Given entries START

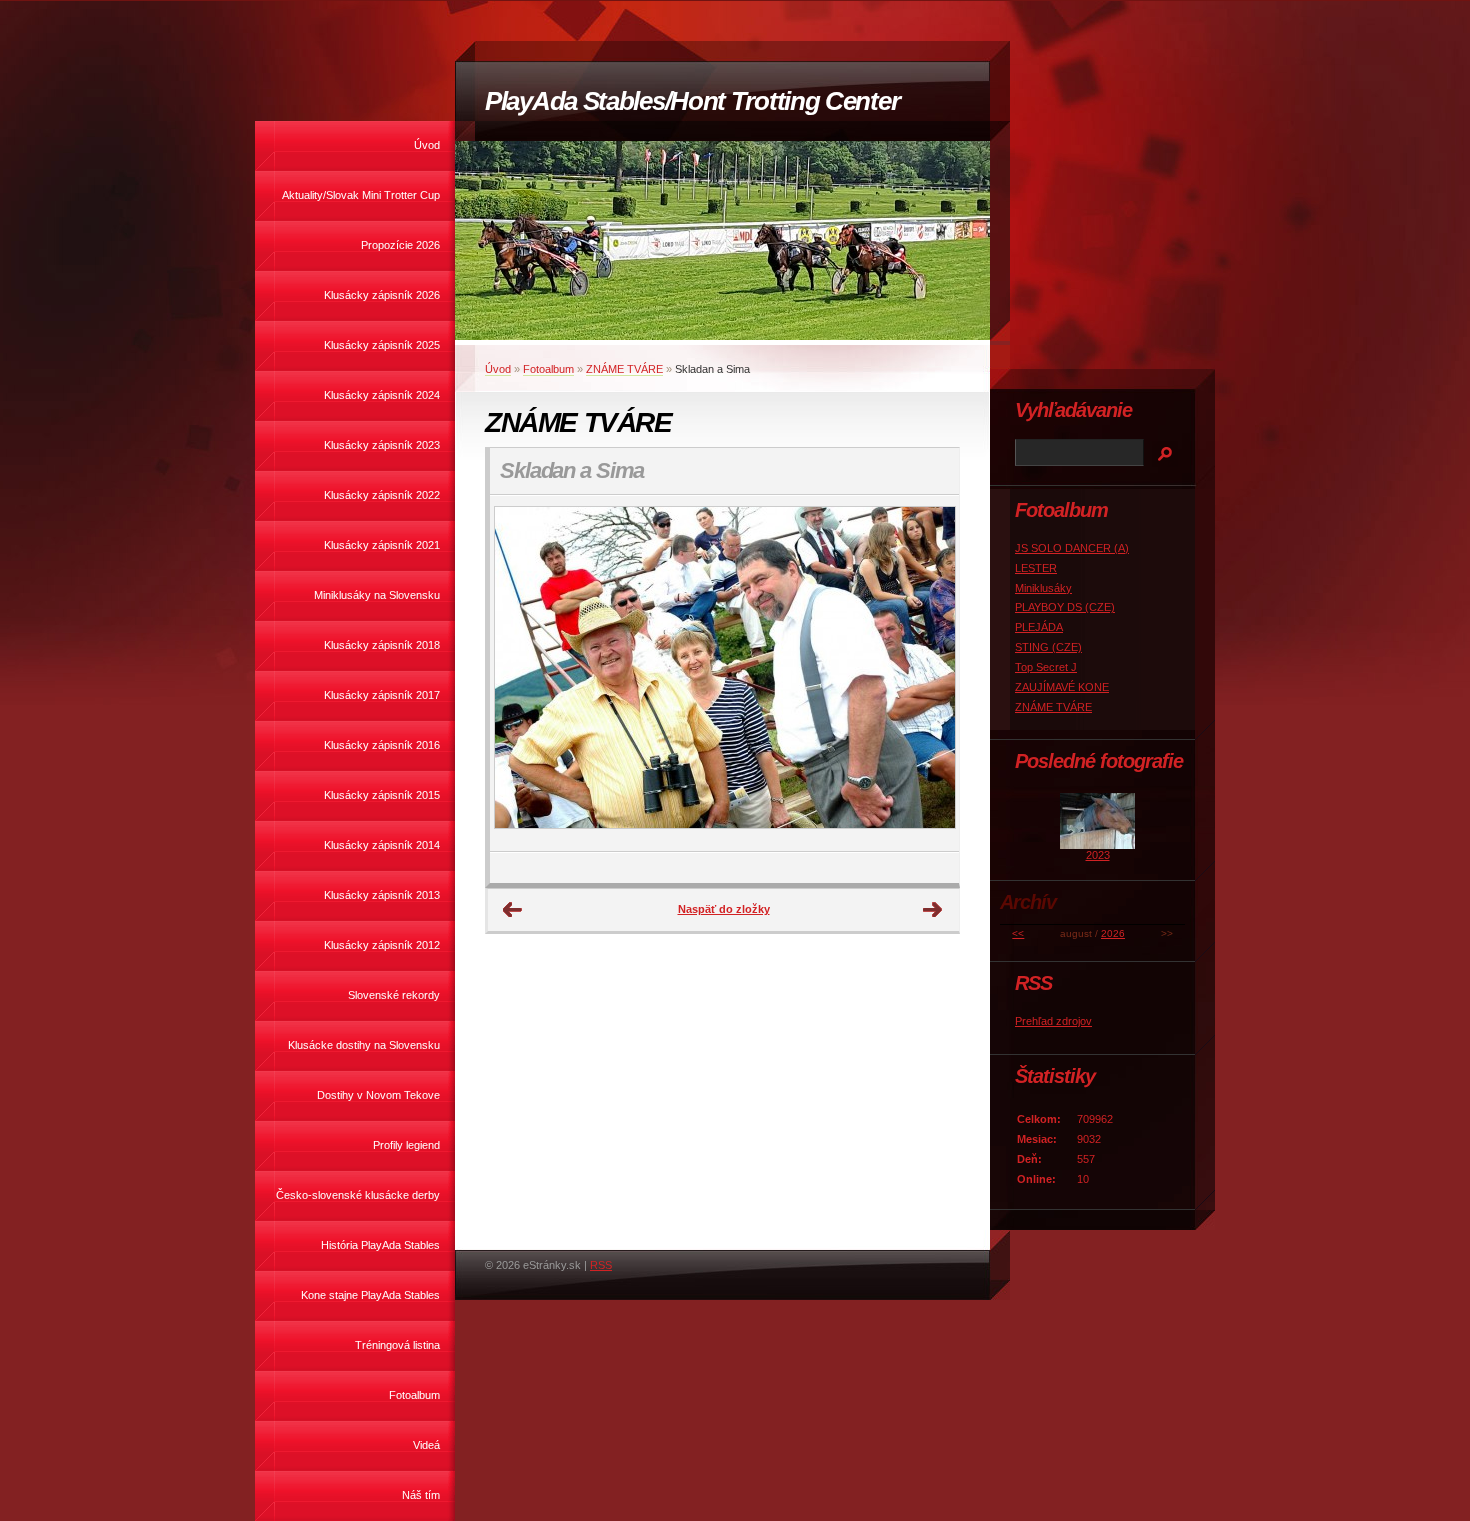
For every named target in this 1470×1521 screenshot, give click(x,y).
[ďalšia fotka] (926, 673)
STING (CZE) (1048, 647)
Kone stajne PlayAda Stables (370, 1295)
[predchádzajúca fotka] (522, 673)
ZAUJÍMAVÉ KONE (1062, 687)
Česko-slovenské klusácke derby (358, 1195)
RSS (601, 1265)
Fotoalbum (414, 1395)
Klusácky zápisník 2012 (382, 945)
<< (1018, 933)
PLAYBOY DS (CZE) (1065, 607)
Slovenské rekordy (394, 995)
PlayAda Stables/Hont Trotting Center (692, 101)
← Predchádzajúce (513, 910)
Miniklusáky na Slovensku (377, 595)
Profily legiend (406, 1145)
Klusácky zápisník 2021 (382, 545)
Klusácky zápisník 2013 (382, 895)
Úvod (427, 145)
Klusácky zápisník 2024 (382, 395)
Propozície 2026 (400, 245)
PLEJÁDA (1039, 627)
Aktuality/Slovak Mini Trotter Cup (361, 195)
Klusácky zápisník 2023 (382, 445)
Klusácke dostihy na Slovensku (364, 1045)
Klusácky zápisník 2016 (382, 745)
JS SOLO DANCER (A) (1072, 548)
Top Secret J (1046, 667)
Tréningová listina (397, 1345)
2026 (1113, 933)
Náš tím (421, 1495)
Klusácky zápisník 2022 (382, 495)
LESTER (1036, 568)
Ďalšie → (933, 910)
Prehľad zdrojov (1053, 1021)
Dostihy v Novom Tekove (378, 1095)
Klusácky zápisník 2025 (382, 345)
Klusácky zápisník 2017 (382, 695)
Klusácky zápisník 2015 (382, 795)
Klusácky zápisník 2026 (382, 295)
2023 (1098, 855)
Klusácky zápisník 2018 (382, 645)
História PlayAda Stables (380, 1245)
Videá (426, 1445)
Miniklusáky (1043, 588)
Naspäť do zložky (724, 909)
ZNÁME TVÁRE (624, 369)
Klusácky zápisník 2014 (382, 845)
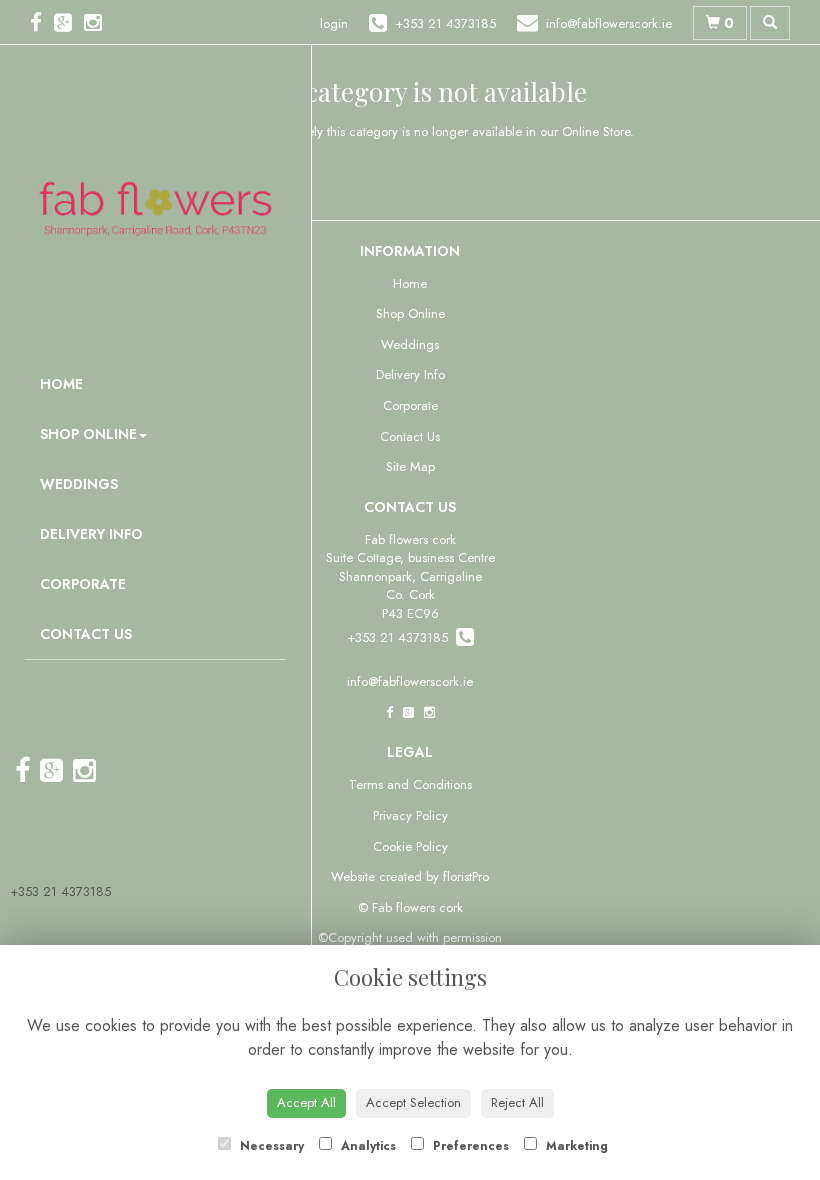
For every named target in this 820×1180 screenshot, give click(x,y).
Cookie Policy (410, 846)
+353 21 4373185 (60, 891)
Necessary (270, 1146)
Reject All (517, 1102)
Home (61, 384)
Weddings (79, 484)
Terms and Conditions (410, 784)
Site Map (410, 466)
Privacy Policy (410, 815)
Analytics (366, 1146)
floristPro (466, 876)
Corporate (83, 584)
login (334, 23)
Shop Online (88, 434)
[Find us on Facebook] (42, 23)
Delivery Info (91, 534)
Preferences (469, 1146)
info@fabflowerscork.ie (410, 681)
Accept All (306, 1102)
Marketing (575, 1146)
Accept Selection (413, 1102)
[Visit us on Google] (69, 23)
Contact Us (86, 634)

Given entries END

Work instruction. Pictures are to be dropped; every line of the records is to be returned unchanged.

Written response.
For every named target in this 1470×1521 screenshot, give click(x,y).
[ďalšia fotka] (926, 673)
STING (CZE) (1048, 647)
Kone stajne PlayAda Stables (370, 1295)
[predchádzajúca fotka] (522, 673)
ZAUJÍMAVÉ KONE (1062, 687)
Česko-slovenské klusácke derby (358, 1195)
RSS (601, 1265)
Fotoalbum (414, 1395)
Klusácky zápisník 2012 (382, 945)
<< (1018, 933)
PLAYBOY DS (CZE) (1065, 607)
Slovenské rekordy (394, 995)
PlayAda Stables/Hont Trotting Center (692, 101)
← Predchádzajúce (513, 910)
Miniklusáky na Slovensku (377, 595)
Profily legiend (406, 1145)
Klusácky zápisník 2021 (382, 545)
Klusácky zápisník 2013 (382, 895)
Úvod (427, 145)
Klusácky zápisník 2024 (382, 395)
Propozície 2026 (400, 245)
PLEJÁDA (1039, 627)
Aktuality/Slovak Mini Trotter Cup (361, 195)
Klusácky zápisník 2023 (382, 445)
Klusácke dostihy na Slovensku (364, 1045)
Klusácky zápisník 2016 (382, 745)
JS SOLO DANCER (A) (1072, 548)
Top Secret J (1046, 667)
Tréningová listina (397, 1345)
2026 (1113, 933)
Náš tím (421, 1495)
Klusácky zápisník 2022 (382, 495)
LESTER (1036, 568)
Ďalšie → (933, 910)
Prehľad zdrojov (1053, 1021)
Dostihy v Novom Tekove (378, 1095)
Klusácky zápisník 2025 (382, 345)
Klusácky zápisník 2017 (382, 695)
Klusácky zápisník 2015 (382, 795)
Klusácky zápisník 2026 (382, 295)
2023 (1098, 855)
Klusácky zápisník 2018 (382, 645)
História PlayAda Stables (380, 1245)
Videá (426, 1445)
Miniklusáky (1043, 588)
Naspäť do zložky (724, 909)
ZNÁME TVÁRE (624, 369)
Klusácky zápisník 2014 (382, 845)
For every named target in this 820×1180 screenshot, give click(x,y).
Cookie Policy (410, 846)
+353 21 4373185 (60, 891)
Necessary (270, 1146)
Reject All (517, 1102)
Home (61, 384)
Weddings (79, 484)
Terms and Conditions (410, 784)
Site Map (410, 466)
Privacy Policy (410, 815)
Analytics (366, 1146)
floristPro (466, 876)
Corporate (83, 584)
login (334, 23)
Shop Online (88, 434)
[Find us on Facebook] (42, 23)
Delivery Info (91, 534)
Preferences (469, 1146)
info@fabflowerscork.ie (410, 681)
Accept All (306, 1102)
Marketing (575, 1146)
Accept Selection (413, 1102)
[Visit us on Google] (69, 23)
Contact Us (86, 634)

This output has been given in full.